This module bundles together the recomendations outlined in the Azure AKS baseline to result in a starting infrastructure that can be deployed easily.
Unlike the the complete topology example that includes the required hub-and-spoke network and log analytics in place, this module focuses soley on AKS and it's immediate recomended integrations. Other modules exist that can help with the creation of the VNETs and subnets, so rather than repeat that effort, this module builds the following:
AKS Secure Baseline | This Module | |
---|---|---|
Virtual Network hub-and-spoke | ✅ | ❌ |
Egress restriction using Azure Firewall | ✅ | ❌ |
Fluxv2 integration* | ✅ | ❌ |
Azure Networking CNI | ✅ | ✅ |
Azure Active Directory Pod Identity | ✅ | ✅ |
Default Recomended Node config | ✅ | ✅ |
log retention rules | ✅ | ✅ |
App Gateway/WAF | ✅ | ✅ |
Keyvault secrets provider | ✅ | ✅ |
Azure Policy enabled | ✅ | ✅ |
Managed public IP option | ❌ | ✅ |
Note: At this time
azurerm_kubernetes_cluster
does not have the ability to configure the Fluxv2 integration. This means the Traefik controller and other worklods that are normally deployed automatically as part of the bootsrap process in the example baseline doesn't occur in this module. The issue has been opened and is being tracked here
Each recomended integration is bundled into its own custom object block so it can be enabled/disabled as needed. For example:
module "aks" {
source = "../"
location = azurerm_resource_group.example.location
resource_group_name = azurerm_resource_group.test.name
subnet_id = module.myvnet.vnet_subnets["aks_nodes"].id
app_gateway = {
enabled = false
}
oms = {
enabled = true
aks_logs = {
guard = true
}
storage_account_id = azurerm_storage_account.main.id
workspace_id = azurerm_log_analytics_workspace.main.id
}
zones = ["1", "2", "3"]
}
In this example, the integrated WAF is disabled, but OMS logging is enabled and a specific log toggled on. While the Microsoft AKS baseline has all integrations enabled, the toggles allow for a bit more variance.
app_gateway = {
enabled = false
name = ""
private_ip = false
public_ip = true
sku_capacity = "2"
sku_name = "WAF_v2"
sku_tier = "WAF_v2"
subnet_id = ""
}
This block defines the app gateway integration. If enabled
= true, the subnet_id
becomes a required field, as AGW requires it's own dedicated subnet to provision into.

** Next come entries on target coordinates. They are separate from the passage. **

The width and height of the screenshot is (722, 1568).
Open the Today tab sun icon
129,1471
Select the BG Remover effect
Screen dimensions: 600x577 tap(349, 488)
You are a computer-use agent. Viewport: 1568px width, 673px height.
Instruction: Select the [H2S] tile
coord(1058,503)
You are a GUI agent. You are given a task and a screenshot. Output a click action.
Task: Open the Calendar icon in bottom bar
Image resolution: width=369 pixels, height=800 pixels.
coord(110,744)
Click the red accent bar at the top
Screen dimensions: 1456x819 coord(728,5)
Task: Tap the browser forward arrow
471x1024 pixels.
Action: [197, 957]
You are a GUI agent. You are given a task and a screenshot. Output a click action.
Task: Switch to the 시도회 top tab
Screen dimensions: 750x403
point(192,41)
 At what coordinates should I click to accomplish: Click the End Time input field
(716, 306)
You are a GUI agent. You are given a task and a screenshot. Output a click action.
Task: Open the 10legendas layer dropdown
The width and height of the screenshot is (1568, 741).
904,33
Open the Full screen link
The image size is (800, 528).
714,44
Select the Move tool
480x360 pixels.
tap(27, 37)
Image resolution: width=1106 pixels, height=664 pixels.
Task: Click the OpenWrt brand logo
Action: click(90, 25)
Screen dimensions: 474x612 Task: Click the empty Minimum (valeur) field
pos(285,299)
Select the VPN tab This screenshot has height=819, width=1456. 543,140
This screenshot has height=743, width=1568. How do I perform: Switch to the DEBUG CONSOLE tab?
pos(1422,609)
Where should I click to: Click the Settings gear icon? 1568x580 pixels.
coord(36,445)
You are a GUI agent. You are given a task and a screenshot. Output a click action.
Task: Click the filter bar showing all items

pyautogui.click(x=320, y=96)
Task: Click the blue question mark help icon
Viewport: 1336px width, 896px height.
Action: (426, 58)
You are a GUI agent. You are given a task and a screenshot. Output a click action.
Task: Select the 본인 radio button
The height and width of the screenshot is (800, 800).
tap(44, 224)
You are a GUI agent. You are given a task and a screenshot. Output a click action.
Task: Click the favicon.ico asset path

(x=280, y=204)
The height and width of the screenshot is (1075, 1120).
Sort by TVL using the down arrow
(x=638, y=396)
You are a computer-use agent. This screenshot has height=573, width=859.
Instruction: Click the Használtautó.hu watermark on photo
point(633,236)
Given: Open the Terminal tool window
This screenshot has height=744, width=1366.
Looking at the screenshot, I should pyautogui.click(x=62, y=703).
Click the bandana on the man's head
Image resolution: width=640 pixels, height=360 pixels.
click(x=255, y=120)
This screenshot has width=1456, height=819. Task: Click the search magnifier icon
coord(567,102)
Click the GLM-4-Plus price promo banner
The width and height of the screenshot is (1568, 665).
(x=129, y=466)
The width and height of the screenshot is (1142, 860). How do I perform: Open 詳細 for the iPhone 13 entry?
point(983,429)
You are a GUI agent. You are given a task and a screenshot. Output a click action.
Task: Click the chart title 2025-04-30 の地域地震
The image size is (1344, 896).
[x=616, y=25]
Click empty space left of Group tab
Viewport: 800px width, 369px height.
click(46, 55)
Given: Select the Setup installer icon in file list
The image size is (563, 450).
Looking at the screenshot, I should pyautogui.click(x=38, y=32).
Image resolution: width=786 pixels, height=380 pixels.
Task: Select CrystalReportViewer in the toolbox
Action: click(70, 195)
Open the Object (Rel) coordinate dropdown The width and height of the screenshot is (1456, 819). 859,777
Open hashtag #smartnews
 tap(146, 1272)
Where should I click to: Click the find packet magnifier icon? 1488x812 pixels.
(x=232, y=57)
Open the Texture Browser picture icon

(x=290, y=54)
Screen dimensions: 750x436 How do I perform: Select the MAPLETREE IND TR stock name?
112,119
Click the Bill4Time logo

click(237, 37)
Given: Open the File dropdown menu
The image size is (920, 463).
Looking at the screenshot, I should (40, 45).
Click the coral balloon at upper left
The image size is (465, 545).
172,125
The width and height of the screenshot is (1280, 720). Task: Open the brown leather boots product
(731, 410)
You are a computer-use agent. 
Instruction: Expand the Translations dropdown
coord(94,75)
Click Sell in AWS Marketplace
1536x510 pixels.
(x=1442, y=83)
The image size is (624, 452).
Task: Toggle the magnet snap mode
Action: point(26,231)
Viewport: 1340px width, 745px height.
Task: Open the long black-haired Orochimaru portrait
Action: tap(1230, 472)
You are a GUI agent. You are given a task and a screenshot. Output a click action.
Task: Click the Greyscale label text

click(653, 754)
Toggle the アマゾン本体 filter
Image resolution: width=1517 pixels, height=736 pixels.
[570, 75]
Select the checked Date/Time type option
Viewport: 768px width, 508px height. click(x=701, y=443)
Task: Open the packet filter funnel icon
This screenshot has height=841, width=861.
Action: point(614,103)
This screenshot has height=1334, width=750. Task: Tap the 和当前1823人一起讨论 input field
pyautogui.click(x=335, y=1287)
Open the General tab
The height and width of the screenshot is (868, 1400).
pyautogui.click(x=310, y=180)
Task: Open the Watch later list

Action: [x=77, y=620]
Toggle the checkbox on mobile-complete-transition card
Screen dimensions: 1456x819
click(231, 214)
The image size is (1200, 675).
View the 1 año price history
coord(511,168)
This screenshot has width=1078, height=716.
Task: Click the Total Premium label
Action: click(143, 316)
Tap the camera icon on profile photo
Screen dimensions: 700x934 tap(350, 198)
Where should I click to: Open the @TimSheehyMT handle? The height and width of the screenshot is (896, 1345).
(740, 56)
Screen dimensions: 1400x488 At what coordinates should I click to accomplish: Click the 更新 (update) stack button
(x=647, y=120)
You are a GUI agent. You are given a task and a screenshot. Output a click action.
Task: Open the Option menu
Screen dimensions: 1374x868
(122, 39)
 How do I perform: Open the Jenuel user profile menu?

The module actually specifically defines the AGW and components as a seperate resource, so that if AKS is ever destroyed and rebuilt, provisioned public IPs remain until a value that forces similar action on the AGW occurs. Some parameter combinations are specific to certain versions of AGW (v1 vs v2). [Please see here for more information](# read more here: https://learn.microsoft.com/en-us/azure/application-gateway/application-gateway-components#static-versus-dynamic-public-ip-address)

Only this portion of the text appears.